Difference between revisions of "GLExec Epilogue Functionality"
Revision as of 13:35, 22 May 2012
Starting from version 0.9 gLExec can optionally run an epilogue executable after the payload has finished.
In linger mode, gLExec can optionally run a trusted executable, intended to clean up the payload environment. Whether it will run is triggered by the glexec option epilogue. The option should point to the absolute path of a trusted executable: it must not be possible for anyone except the root user (or the epilogue_user and/or members of the epilogue_group when set) to change the executable. It will run as uid/gid 0,0 (unless epilogue_user and/or epilogue_group are set). If it does not finish within a set epilogue_timeout, it will be send a SIGTERM. For proper functioning it is advised that gLExec will do the userswitch (instead of LCMAPS).
If the epilogue fails for whatever reason, gLExec will return either with a 202 exit code (internal gLExec error) or potentially a 204 (e.g. when the epilog itself returned a 201-204 range exit code).
The epilogue runs with stdin, stdout and stderr all attached to /dev/null. There is no special logging functionality implemented and this is left to the developer of the epilogue code.

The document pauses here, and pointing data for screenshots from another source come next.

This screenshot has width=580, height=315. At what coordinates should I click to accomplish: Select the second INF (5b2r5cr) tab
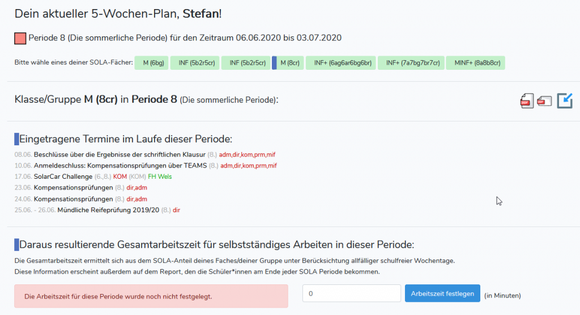tap(246, 63)
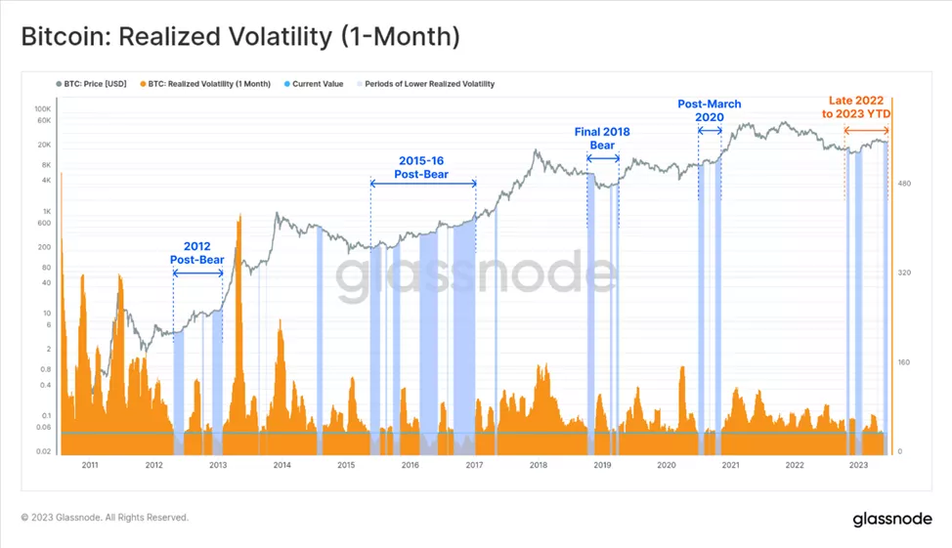Click the orange Late 2022 range arrow

(x=866, y=128)
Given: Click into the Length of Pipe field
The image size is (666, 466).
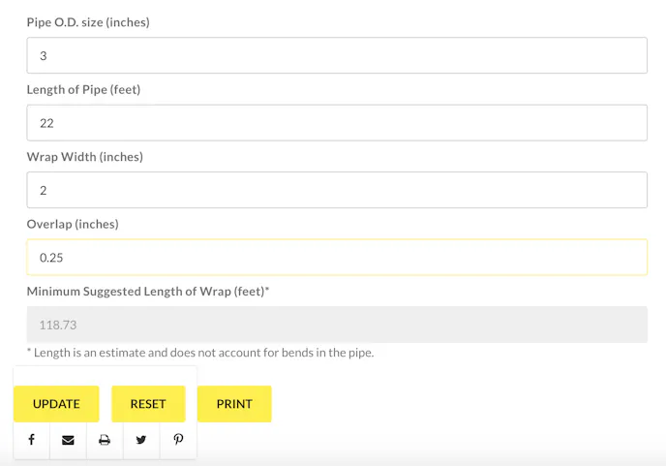Looking at the screenshot, I should (x=336, y=123).
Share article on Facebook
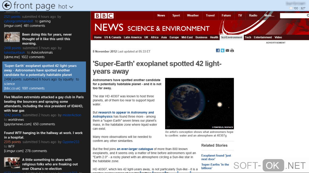Viewport: 309px width, 173px height. tap(218, 50)
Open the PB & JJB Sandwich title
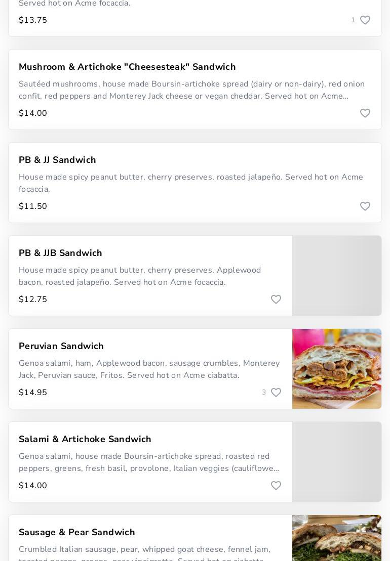390x561 pixels. click(x=60, y=253)
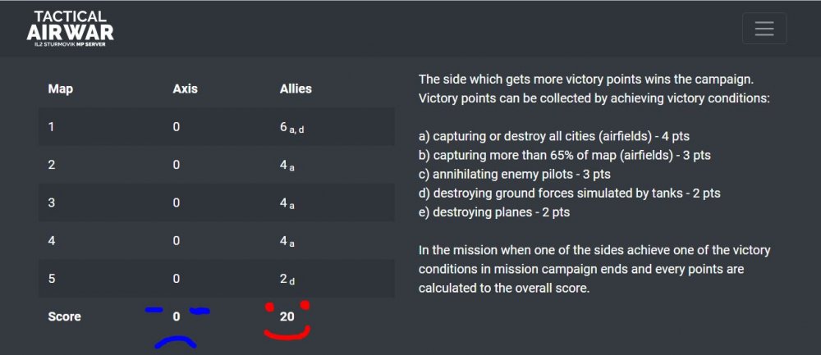Click the capturing 65% of map line
Screen dimensions: 821x355
coord(564,154)
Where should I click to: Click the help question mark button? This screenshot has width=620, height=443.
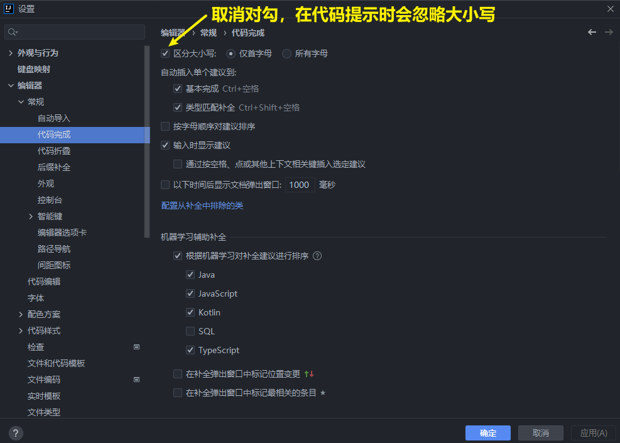[x=16, y=433]
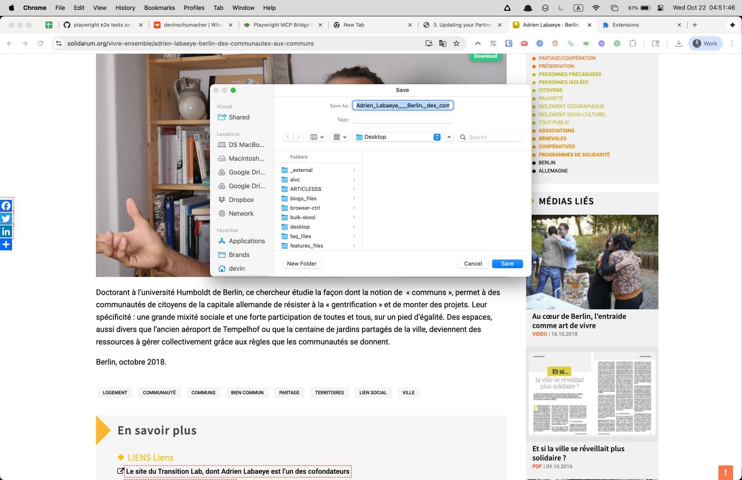Switch the save dialog to column view
Viewport: 742px width, 480px height.
[x=315, y=137]
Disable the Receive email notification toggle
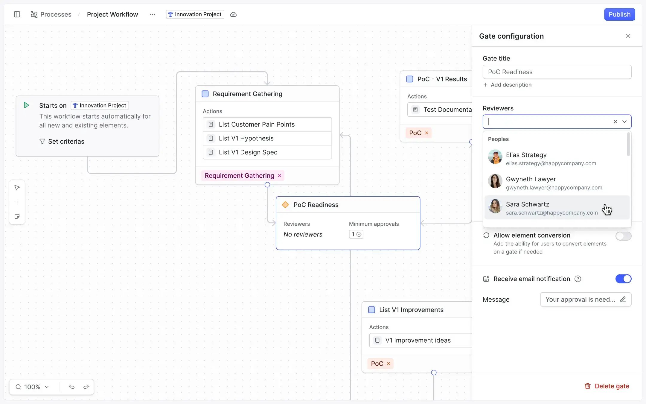 [x=624, y=279]
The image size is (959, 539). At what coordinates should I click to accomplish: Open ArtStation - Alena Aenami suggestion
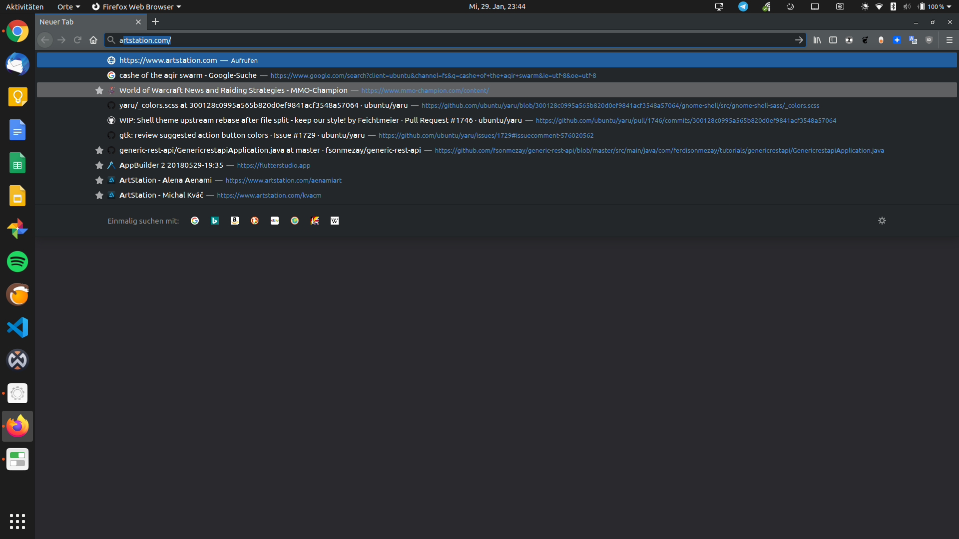click(x=165, y=180)
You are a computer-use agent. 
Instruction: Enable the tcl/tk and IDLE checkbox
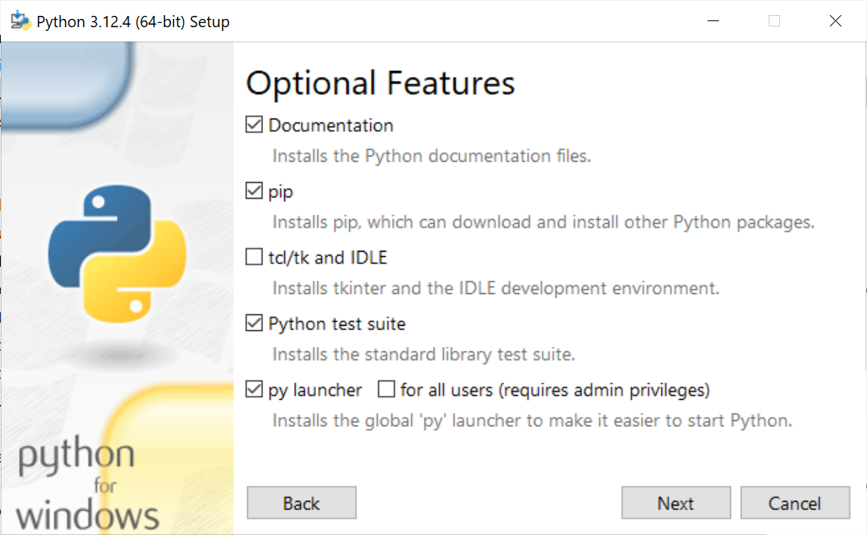tap(254, 257)
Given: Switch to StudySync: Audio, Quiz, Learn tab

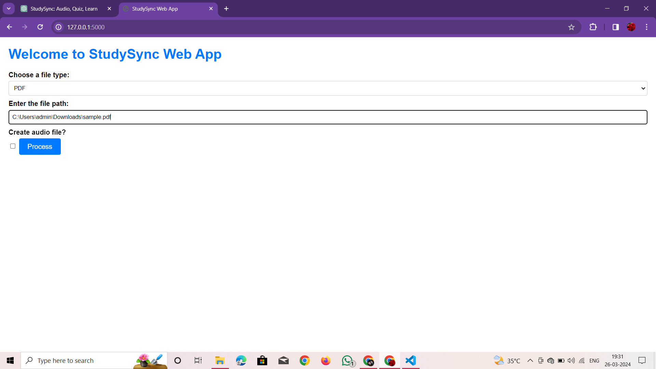Looking at the screenshot, I should (x=64, y=9).
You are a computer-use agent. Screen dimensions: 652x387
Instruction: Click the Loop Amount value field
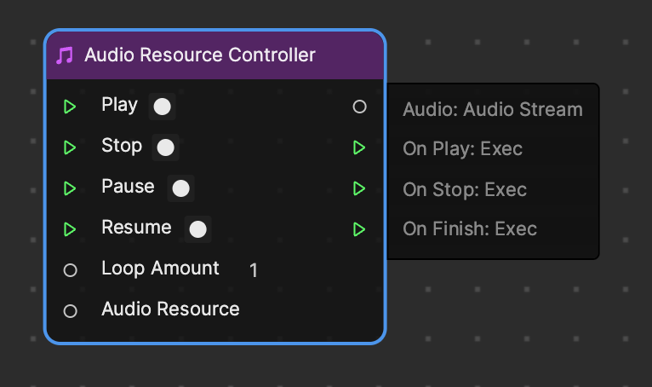click(254, 270)
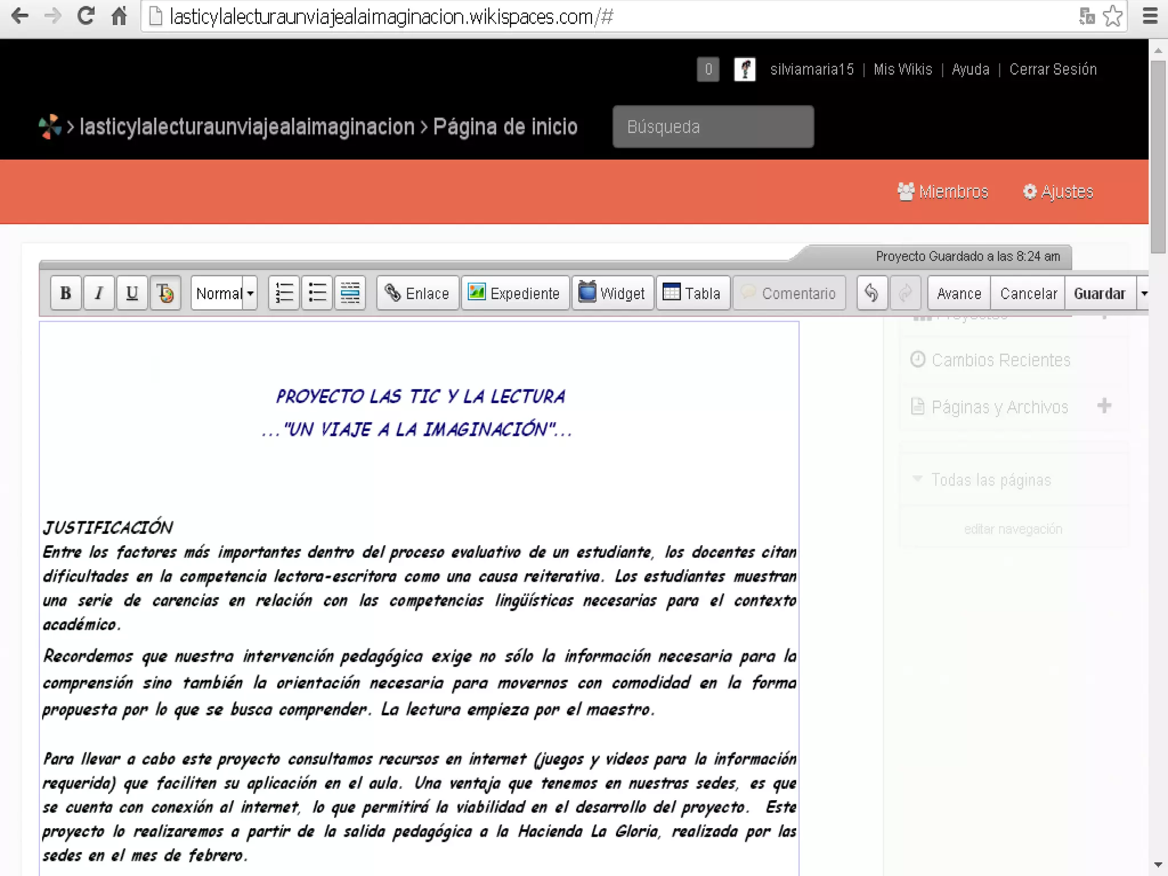Click the Búsqueda search field
The image size is (1168, 876).
[713, 127]
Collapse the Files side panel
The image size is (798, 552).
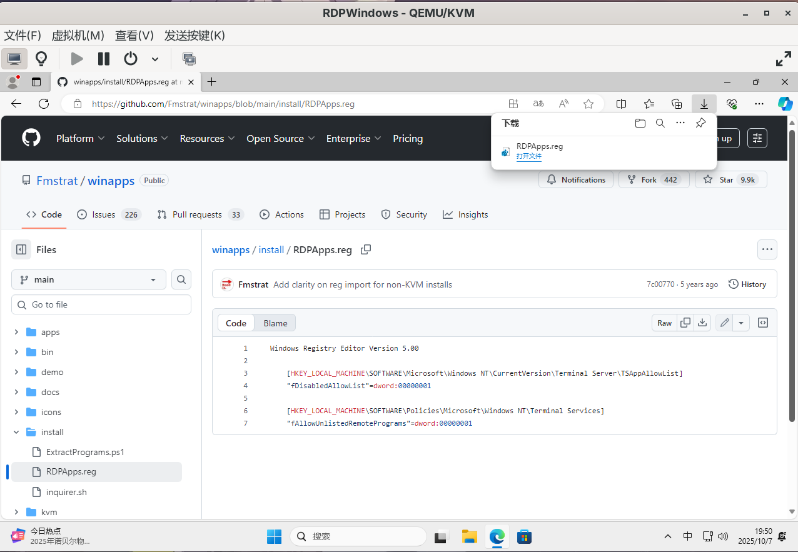point(21,249)
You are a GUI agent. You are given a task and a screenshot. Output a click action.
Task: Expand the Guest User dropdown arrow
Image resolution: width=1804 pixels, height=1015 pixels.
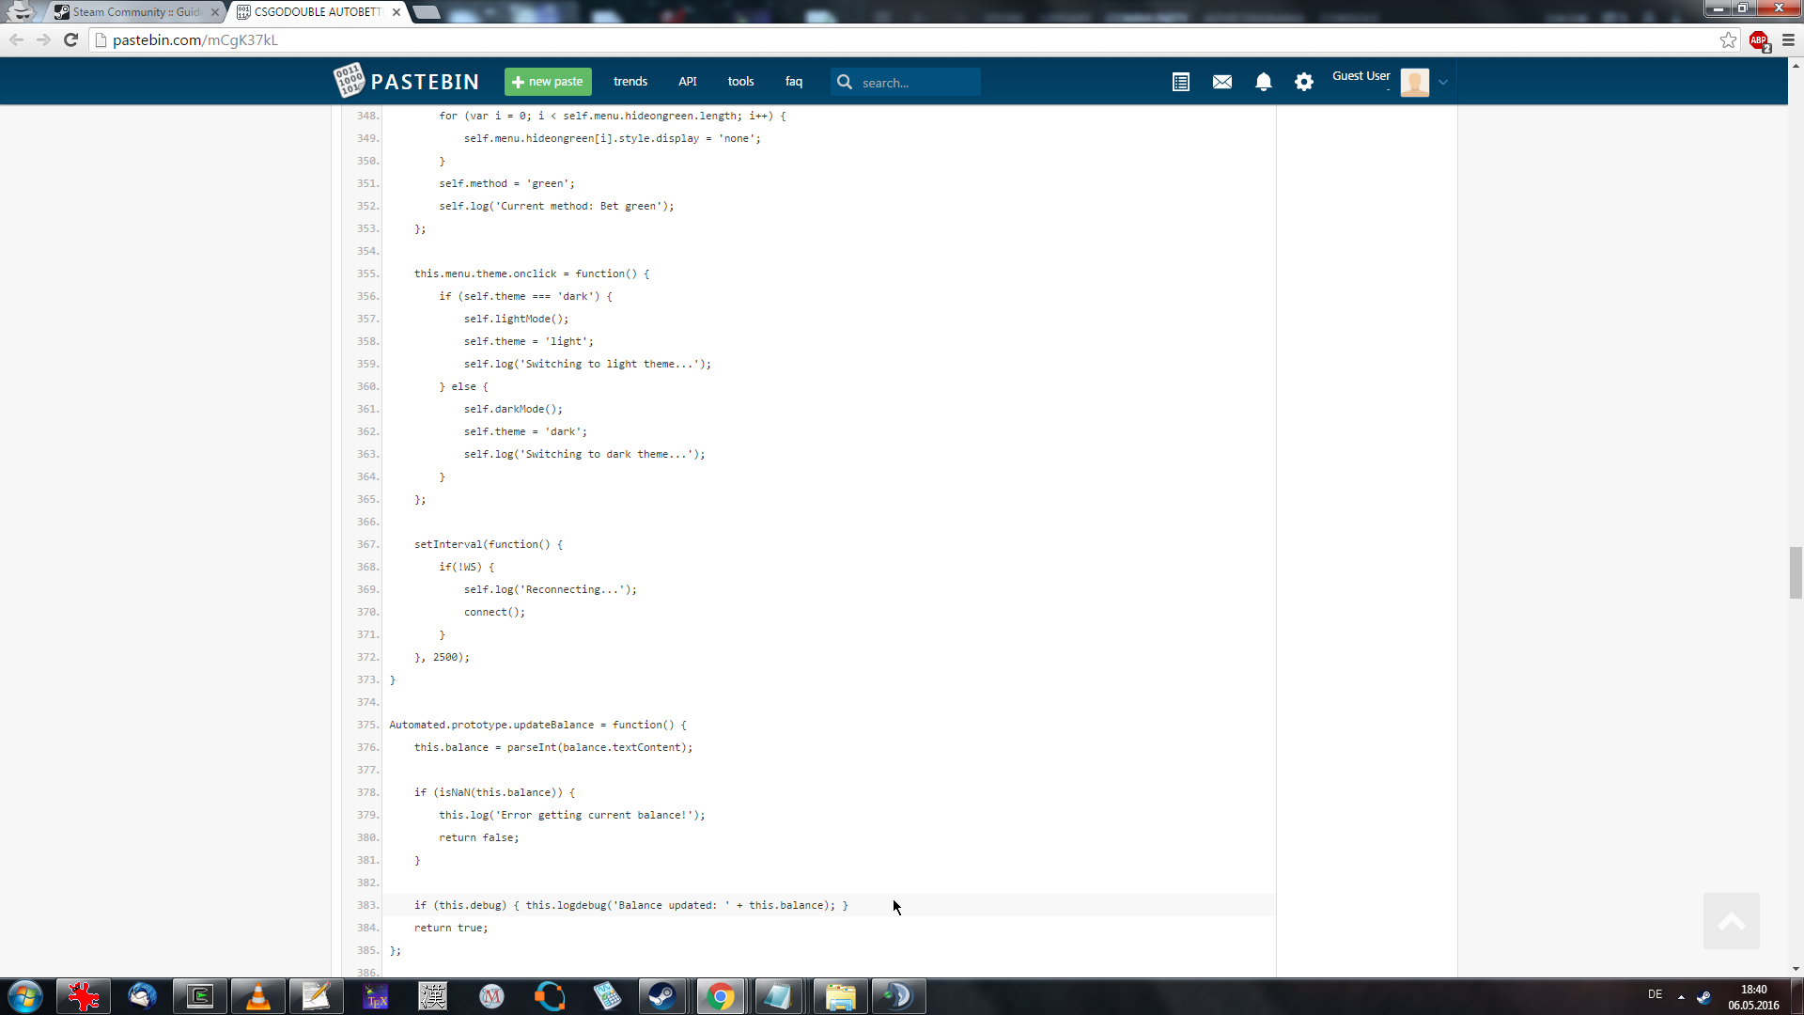tap(1443, 83)
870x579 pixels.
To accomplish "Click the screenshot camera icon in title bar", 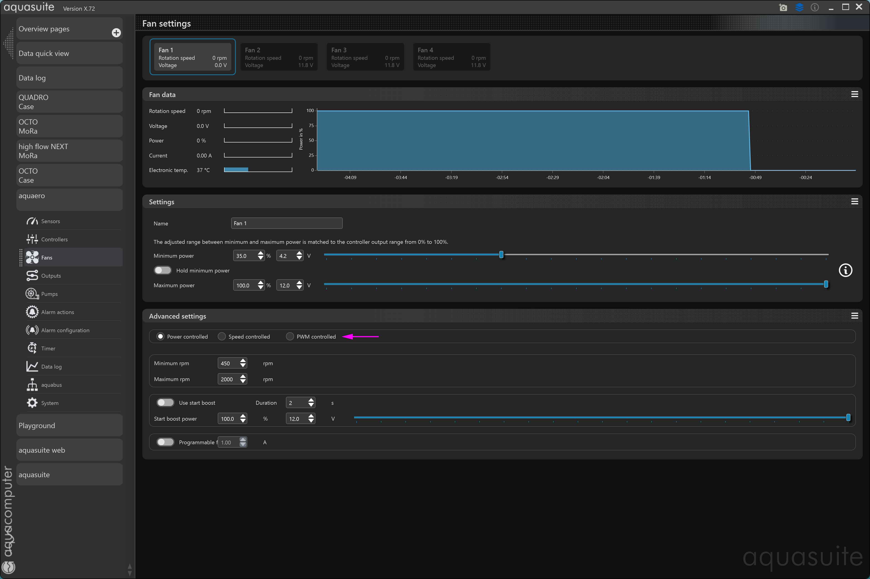I will (x=783, y=7).
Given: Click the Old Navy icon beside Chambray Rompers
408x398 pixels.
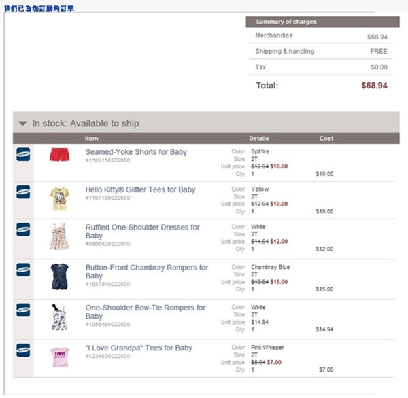Looking at the screenshot, I should coord(23,270).
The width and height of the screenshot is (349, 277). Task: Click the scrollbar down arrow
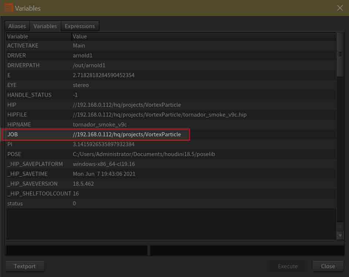point(340,236)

The epilogue can be configured using the glexec.conf settings
|epilogue||when set, the name of the trusted binary or script to run. Needs to be a absolute canonical path|
|epilogue_user||When set, the epilogue will be run with this user identity. In addition this user is allowed to have write permission for the epilogue executable (i.e. is trusted). This option can only be used when gLExec does the userswitch. It can be useful if the script is located on an NFS with root squash. Default: root.|
|epilogue_group||When set, the epilogue will be run with this group identity. In addition members of this group are allowed to have write permission for the epilogue executable (i.e. are trusted). When unset, the executable will be run with GID 0 and no group will be trusted. This option can only be used when gLExec does the userswitch. It can be useful if the script is located on an NFS with root squash.|
|epilogue_timeout||The epilogue executable will run for at most this timeout in seconds, before being sent a SIGTERM (and SIGKILL). Default: 300 seconds.|
The epilogue runs with the same cleaned environment as gLExec sets up for the payload, with a number of additional variables, all starting with GLEXEC_EPILOG_. Any variables setup before gLExec starting with GLEXEC_EPILOG_ will be cleared before the epilogue is run.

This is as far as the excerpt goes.